In a devastating trident of bad luck that strikes nearly simultaneously, Claire, a talented and enchanting 23-year old aspiring pianist, gets rejected by a prestigious piano competition, gets dumped by her boyfriend and gets dumped in the street — or worse, to her parents’ home — by a powerful San Francisco earthquake. Neither Claire’s doting instructor Bennett (Harvey Fierstein) nor her best friends, the irrepressibly boisterous Sabrina (Brooke Langton) and the equally-irrepressibly gloomy Arthur (Johnny Galecki) can completely draw Claire out from the rubble that is her life. The chaos her shallow older sister Jenine’s (Molly Hagan)impending wedding wreaks upon Claire’s mom Sheila (a still stunning Marlo Thomas) and the mid-life crisis afflicting her father Bernie (Elliott Gould)only adds to Claire’s manic depression.
Eventually, however, Claire begins showing some signs of life after meeting and becoming infatuated with the darkly handsome Eddie (Ivan Sergei). No knight in shining armor, however, Eddie isn’t quite whom he claims to be and, at a raucously disastrous engagement party — not exactly a hairball on the wedding night, per se, but close enough — Claire’s personal meltdown echoes the one her family suffers.
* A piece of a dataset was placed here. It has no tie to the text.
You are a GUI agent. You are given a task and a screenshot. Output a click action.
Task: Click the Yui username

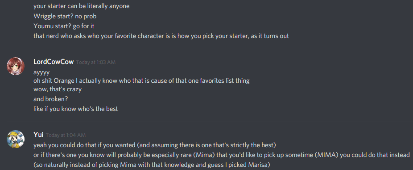(38, 135)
Though not tremendously original and definitely not even remotely “edgy,” “Playing Mona Lisa” is nonetheless a pleasant enough film, gently amusing and filled with enough familiar and/or attractive faces and good-natured gags to make the time pass by easily. (The one unabashedly hysterical moment is watching mom and dad inadvertently tripping on acid.) Everyone from the relative newcomers to such seasoned pros as Gould, Thomas and Fierstein seemed to be enjoying themselves and the material, thus adding to the film’s friendly feel. A special nod must be give to Ms. Witt, a lithe and charismatic young lass who appears to play a mean piano on her way to winning over the audience.
For some strange reason, this mildly amusing film reminds me of a slightly more grown up version of such 80s John Hughes films as “Pretty in Pink” and “Sixteen Candles.” Not nearly the masterpiece that its enigmatic namesake is, perhaps. But not too bad either.